An investor can calculate or use return on equity (ROE) to determine the rate of return per share he will receive compared to the average share price over a particular time frame if he purchases stock in a company. Companies with a high ROE can invest their returns into generating additional profits or pay out dividends to shareholders. ROE calculations use common equity, frequently referred to as shareholders’ equity, instead of total equity.
Total equity refers to the value of preferred shares subtracted from the number of shares of common stock times the price per share. The sum market value of issued common stock represents the common equity that shareholders have in the company.

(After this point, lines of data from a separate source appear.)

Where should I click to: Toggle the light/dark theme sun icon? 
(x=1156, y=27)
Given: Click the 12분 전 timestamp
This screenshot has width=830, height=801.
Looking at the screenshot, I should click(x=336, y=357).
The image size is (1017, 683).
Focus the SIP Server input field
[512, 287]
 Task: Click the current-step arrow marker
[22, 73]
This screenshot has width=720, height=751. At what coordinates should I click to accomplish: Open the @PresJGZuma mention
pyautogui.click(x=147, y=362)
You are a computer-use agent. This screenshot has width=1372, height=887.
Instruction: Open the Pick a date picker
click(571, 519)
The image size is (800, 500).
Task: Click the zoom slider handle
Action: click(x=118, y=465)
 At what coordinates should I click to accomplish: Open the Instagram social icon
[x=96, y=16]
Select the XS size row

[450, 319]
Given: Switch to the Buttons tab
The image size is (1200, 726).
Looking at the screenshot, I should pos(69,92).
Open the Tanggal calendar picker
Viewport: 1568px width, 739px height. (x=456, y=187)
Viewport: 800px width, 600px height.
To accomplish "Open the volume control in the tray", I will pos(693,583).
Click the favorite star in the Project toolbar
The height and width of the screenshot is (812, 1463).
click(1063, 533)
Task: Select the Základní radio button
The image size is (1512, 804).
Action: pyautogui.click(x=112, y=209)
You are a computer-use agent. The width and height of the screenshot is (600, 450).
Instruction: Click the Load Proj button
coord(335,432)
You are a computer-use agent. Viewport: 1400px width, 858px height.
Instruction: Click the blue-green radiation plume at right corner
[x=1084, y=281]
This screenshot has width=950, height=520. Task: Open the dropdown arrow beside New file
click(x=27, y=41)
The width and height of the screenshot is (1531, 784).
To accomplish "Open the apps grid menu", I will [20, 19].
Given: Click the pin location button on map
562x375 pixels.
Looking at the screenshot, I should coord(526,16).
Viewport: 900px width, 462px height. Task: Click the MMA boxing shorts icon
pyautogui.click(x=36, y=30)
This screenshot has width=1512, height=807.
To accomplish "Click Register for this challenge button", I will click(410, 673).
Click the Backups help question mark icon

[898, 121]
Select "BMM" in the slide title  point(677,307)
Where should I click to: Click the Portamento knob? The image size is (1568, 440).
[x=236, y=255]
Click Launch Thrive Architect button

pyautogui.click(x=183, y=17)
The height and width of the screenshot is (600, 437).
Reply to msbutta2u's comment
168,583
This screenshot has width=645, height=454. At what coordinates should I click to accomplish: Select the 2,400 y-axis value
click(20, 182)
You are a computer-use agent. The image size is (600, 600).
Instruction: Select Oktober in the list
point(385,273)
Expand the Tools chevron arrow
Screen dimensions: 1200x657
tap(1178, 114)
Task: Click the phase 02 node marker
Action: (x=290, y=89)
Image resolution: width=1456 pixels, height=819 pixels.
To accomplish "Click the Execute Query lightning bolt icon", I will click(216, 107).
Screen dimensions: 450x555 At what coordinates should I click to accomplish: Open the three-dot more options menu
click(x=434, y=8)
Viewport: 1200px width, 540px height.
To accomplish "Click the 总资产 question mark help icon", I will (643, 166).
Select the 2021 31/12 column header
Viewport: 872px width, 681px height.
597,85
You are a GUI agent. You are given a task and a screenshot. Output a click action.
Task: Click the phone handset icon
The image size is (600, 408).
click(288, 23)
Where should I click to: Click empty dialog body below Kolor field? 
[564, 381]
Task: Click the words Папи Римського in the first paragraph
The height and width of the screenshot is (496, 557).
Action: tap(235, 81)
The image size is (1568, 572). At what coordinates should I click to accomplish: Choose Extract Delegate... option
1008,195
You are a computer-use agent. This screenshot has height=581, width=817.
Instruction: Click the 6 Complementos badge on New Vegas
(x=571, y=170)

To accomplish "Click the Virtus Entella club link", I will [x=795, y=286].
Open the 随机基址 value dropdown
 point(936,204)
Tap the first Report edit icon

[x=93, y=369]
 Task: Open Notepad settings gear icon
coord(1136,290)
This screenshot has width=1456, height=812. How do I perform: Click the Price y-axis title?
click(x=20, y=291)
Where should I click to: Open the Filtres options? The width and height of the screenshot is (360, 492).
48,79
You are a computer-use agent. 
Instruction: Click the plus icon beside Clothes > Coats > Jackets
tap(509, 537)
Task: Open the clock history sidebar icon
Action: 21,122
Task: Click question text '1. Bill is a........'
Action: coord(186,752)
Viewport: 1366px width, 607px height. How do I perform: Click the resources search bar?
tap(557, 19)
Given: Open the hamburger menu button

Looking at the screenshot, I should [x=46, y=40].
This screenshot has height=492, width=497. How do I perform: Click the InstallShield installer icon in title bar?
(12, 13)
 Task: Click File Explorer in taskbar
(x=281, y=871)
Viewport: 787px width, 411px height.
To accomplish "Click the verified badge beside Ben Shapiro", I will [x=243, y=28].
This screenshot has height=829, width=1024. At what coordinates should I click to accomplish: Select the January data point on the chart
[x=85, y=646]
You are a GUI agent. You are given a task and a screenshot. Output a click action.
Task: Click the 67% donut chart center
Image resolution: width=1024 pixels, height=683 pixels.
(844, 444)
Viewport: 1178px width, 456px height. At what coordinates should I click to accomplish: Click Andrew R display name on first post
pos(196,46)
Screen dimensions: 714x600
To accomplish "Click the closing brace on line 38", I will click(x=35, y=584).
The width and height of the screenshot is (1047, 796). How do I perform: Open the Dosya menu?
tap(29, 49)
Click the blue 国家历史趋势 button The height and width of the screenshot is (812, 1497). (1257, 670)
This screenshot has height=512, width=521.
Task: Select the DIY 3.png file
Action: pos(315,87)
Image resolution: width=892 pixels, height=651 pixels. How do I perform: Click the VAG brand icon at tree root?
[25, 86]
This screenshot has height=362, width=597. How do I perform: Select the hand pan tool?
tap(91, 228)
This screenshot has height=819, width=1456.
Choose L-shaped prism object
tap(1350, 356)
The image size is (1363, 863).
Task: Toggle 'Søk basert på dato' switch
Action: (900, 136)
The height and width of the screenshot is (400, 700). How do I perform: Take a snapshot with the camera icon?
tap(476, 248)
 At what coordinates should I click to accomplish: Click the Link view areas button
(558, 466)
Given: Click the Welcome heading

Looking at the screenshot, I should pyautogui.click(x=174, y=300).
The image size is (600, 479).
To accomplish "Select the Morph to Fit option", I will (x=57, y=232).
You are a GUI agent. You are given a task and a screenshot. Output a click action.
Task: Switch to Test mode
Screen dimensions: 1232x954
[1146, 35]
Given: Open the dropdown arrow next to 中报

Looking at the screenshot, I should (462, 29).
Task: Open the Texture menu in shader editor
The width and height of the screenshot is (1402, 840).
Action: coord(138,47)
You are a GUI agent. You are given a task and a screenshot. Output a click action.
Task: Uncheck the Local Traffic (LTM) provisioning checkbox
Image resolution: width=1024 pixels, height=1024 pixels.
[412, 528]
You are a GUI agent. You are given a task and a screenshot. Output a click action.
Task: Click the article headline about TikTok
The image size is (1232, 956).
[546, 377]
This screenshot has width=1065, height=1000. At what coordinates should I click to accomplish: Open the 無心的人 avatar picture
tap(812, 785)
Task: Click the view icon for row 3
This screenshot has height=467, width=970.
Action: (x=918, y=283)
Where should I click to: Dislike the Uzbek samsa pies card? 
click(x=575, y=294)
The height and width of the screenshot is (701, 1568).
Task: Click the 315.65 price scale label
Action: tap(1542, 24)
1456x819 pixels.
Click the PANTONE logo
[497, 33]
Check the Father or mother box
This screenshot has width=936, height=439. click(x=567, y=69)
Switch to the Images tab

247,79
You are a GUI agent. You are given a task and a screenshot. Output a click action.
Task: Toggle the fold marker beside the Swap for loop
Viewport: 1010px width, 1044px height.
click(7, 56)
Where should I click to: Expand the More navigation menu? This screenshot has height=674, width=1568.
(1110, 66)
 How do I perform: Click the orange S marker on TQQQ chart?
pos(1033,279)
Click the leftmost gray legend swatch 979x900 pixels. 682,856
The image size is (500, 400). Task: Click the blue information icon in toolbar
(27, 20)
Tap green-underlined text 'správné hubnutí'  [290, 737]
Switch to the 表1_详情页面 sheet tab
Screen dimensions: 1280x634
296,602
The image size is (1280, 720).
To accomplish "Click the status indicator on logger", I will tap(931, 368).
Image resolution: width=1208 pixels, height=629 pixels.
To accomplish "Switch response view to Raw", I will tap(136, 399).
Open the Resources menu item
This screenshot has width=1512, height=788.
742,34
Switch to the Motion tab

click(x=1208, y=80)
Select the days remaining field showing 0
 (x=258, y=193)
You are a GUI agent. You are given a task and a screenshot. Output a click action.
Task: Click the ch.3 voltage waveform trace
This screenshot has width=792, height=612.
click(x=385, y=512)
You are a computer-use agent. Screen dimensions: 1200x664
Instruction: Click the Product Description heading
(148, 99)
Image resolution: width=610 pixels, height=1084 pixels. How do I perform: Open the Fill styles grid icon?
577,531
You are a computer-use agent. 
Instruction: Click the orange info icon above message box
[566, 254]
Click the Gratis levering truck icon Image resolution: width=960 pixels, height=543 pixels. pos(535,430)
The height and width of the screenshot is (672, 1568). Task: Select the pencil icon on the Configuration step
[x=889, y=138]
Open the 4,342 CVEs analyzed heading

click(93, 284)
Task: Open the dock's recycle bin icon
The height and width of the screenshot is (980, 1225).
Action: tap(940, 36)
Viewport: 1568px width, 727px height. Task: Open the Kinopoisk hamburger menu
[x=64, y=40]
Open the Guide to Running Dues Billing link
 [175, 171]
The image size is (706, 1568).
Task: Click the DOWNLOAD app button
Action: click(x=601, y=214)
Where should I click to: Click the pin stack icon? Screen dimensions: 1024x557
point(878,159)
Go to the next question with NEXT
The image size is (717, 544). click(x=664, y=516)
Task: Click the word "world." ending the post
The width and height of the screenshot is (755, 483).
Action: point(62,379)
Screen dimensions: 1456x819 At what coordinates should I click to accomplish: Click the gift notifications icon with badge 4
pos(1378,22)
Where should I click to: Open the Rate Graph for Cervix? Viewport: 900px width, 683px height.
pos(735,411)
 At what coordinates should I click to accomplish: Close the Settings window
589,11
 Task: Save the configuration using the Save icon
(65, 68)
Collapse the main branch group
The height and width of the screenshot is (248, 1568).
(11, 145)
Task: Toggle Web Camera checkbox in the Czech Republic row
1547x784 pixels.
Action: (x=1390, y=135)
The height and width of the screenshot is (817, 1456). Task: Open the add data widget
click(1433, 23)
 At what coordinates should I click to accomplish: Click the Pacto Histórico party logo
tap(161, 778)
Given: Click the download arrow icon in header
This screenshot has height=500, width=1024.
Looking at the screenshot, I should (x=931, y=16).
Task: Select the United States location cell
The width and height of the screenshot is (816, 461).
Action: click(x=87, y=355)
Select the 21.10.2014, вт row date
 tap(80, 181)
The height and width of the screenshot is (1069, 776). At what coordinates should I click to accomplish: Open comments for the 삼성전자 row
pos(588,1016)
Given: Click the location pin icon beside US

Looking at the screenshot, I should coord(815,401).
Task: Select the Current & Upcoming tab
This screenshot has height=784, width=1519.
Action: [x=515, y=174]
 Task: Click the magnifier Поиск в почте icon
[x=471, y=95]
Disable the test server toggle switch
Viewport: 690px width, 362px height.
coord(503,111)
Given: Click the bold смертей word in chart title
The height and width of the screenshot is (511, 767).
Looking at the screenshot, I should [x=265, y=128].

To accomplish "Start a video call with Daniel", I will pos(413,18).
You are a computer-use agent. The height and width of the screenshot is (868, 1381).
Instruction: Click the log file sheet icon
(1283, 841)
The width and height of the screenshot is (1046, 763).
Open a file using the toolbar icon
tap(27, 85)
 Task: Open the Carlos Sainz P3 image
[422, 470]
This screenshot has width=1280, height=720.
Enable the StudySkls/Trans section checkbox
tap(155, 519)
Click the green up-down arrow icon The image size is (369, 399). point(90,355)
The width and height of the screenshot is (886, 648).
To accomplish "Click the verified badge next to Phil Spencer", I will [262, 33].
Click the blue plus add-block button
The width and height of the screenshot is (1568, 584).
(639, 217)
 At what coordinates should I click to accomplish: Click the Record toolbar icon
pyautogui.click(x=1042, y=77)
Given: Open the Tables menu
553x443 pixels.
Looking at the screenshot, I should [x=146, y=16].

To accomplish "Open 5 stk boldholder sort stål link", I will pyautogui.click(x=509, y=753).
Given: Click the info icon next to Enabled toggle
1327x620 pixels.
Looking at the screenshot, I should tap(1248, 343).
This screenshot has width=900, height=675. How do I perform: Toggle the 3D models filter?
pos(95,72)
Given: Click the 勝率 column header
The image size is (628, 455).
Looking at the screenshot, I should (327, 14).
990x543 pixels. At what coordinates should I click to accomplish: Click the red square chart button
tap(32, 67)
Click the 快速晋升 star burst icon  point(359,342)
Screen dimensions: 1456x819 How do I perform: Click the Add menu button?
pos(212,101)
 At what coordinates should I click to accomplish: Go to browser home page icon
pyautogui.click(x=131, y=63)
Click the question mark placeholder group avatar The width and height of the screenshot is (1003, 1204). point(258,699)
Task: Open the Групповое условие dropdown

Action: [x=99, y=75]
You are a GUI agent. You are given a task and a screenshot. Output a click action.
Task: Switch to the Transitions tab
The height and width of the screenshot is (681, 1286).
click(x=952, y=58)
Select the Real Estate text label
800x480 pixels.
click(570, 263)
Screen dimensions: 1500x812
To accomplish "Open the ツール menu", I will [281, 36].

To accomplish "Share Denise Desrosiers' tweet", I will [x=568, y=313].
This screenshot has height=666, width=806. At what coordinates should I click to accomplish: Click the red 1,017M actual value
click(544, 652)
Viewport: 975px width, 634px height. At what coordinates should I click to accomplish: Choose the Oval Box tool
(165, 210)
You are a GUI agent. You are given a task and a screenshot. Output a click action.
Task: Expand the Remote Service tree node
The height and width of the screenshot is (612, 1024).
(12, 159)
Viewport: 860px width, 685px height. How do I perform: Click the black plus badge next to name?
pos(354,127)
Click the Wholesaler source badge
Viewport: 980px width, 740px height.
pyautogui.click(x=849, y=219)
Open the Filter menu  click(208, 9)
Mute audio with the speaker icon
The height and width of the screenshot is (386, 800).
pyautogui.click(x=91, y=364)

Preferred stock owners have seniority over common shareholders, receiving a larger dividend and more rights to compensation in the event of a liquidation or bankruptcy, according to FINRA.
Investors can calculate return on equity by dividing the net income of a corporation after it pays taxes and preferred shareholders by the common shareholders’ equity. They can find net income on a company's income statement and shareholder’s equity, simply defined as total shareholder assets minus liabilities, on the company's balance sheet. Investors can calculate ROE on a quarterly, annualized or multi-year basis to determine the value of shareholder’s equity.
Investors do not include total equity in ROE calculations, because preferred stock frequently carries restrictions that prevent its valuation at fair market price, such as a fixed value greater or less than the market value of a common share. In addition, preferred stock does not correlate with returns in common stock and makes up only a small percentage of the shares of most companies due to the fact that corporations cannot deduct preferred dividends, according to Standard and Poor’s.
When deciding whether to invest in a company with excessive preferred shares, investors can calculate ROE as net income plus preferred dividends divided by common shareholder’s equity, a calculation that will give them an idea of how much preferred shareholders have taken from common equity. They can use a formula called the DuPont formula to break down ROE calculations into three components multiplied together, including net income divided by sales, sales divided by total assets and total assets divided by common equity, according to Russell Investment Group. Investors can use the last section of this formula to compare the ratio of total assets to common equity over time, with a declining ratio potentially indicating an increased payout to preferred shareholders.